Molto probabilmente proprio la persecuzione subita dopo il 1924 spinse Bezzi ad allontanarsi da Empoli: Mario Bini pone al 1926 un suo viaggio nel Sud America. Bezzi aveva subìto anche la revoca della licenza di pubblicista, allontanato dunque dall’attività di giornalista, così brillantemente esercitata nel 1912 come direttore del settimanale «Arno». Sembra che durante il fascismo poté scrivere per i circoli delle Associazioni venatorie: era infatti un uomo appassionato e competente in questa attività.

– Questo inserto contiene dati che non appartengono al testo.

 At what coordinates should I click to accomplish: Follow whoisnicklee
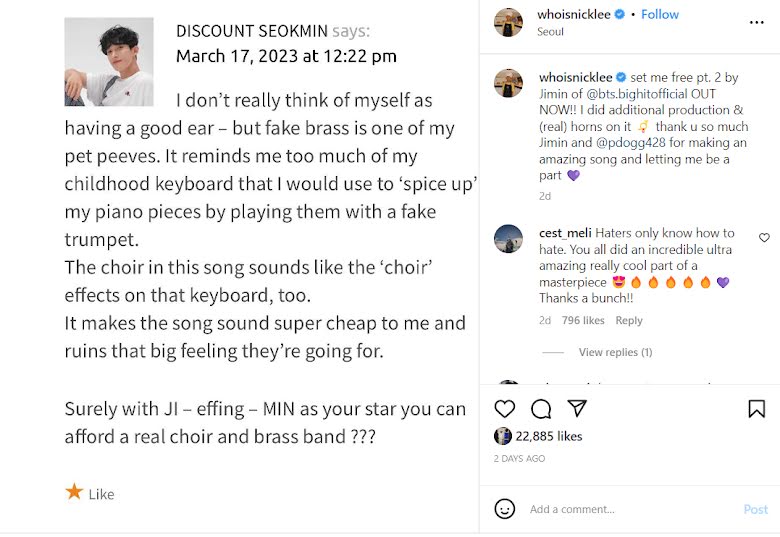[x=660, y=14]
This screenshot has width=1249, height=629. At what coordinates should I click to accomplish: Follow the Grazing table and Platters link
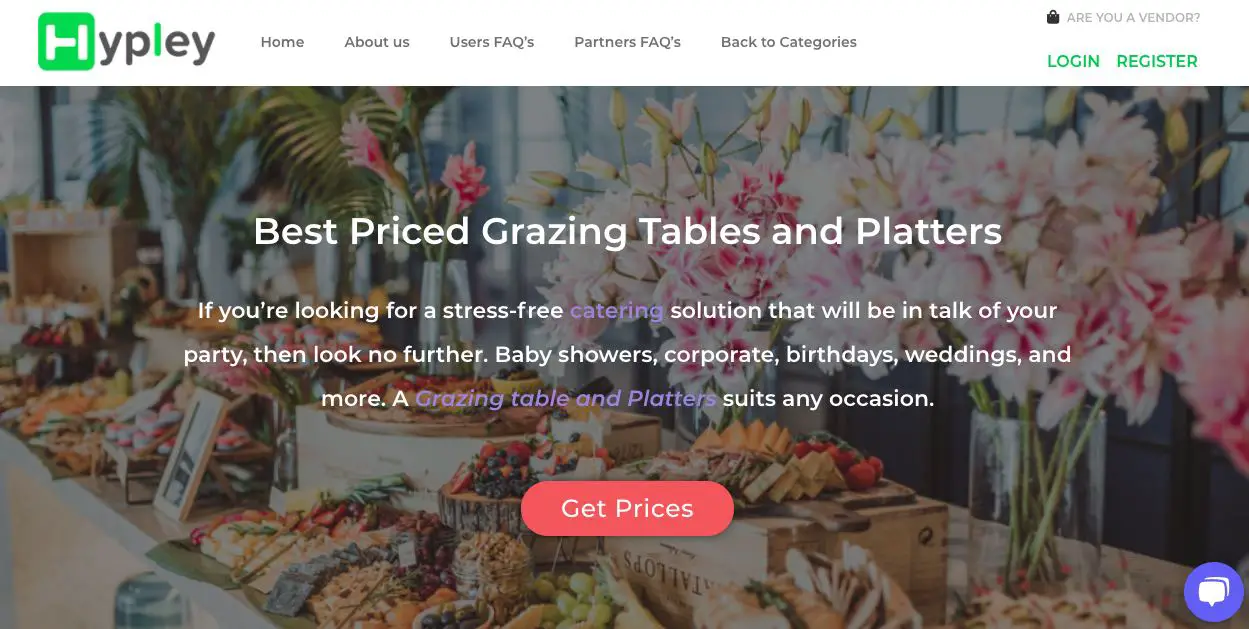[x=566, y=398]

Al momento del referendum del 1946 sulla forma istituzionale Bezzi era rientrato a Empoli: fu lui il rappresentante per il partito dei repubblicani. L’atto di liberalità verso la città, cui legò beni nel testamento, conferma la costanza della passione civica, la fiducia in una collettività che sa rinnovarsi.
Bezzi fu massone e acattolico in modo esplicito, seguendo i congressi che si tenevano nel tempo anteriore alla partecipazione politica dei cattolici.
È, quest’ultima convinzione, un tratto della cultura di Nino Bezzi che trova la conferma più incontestabile: quella del rito funebre scelto per sé dal nostro personaggio e della cura offerta probabilmente da lui stesso per altri membri della famiglia. Le loro tombe sono visitabili nel cimitero comunale, nella cappella, appunto, degli acattolici: vi si trovano una trentina di tombe (data leggibile più antica, quella della nascita, 1847, di Emilio Montepagani, vissuto fino al 1922; la data più recente, la sepoltura proprio di Nino Bezzi, nel 1961). Le tre che sembrano dello stesso nucleo Bezzi (Antonio, il padre, vissuto dal 7 marzo 1859 al 1° maggio 1832, Manoela, date 1891-1913, e lo stesso Nino, i due forse sorella e fratello) si distinguono per essenzialità, limitandosi alla data di nascita e di morte.
A tanti anni di distanza vanno esaurendosi i ricordi di chi in Empoli aveva avuto contatti con il Bezzi, per alcuni concittadini riferiti agli anni del rinnovamento post-guerra, avendo rintracciato un solo parente, molto più giovane, che lo aveva visitato nella casa abitata nel viale della Rimembranza, testimone di un porgere garbato e autorevole e di uno studio rivestito di libri. Le memorie dei più si limitano alla moglie Margherita, alla sua fisionomia, alle abitudini modeste che ebbe dopo la morte di Nino, all’aneddoto dell’affezione per il pappagallo ammaestrato. Essa proveniva da Trieste e pare che in gioventù fosse danzatrice di professione. Non avevano avuto figli. Sopravvissuta al marito, la signora ne rispettò le disposizioni testamentarie.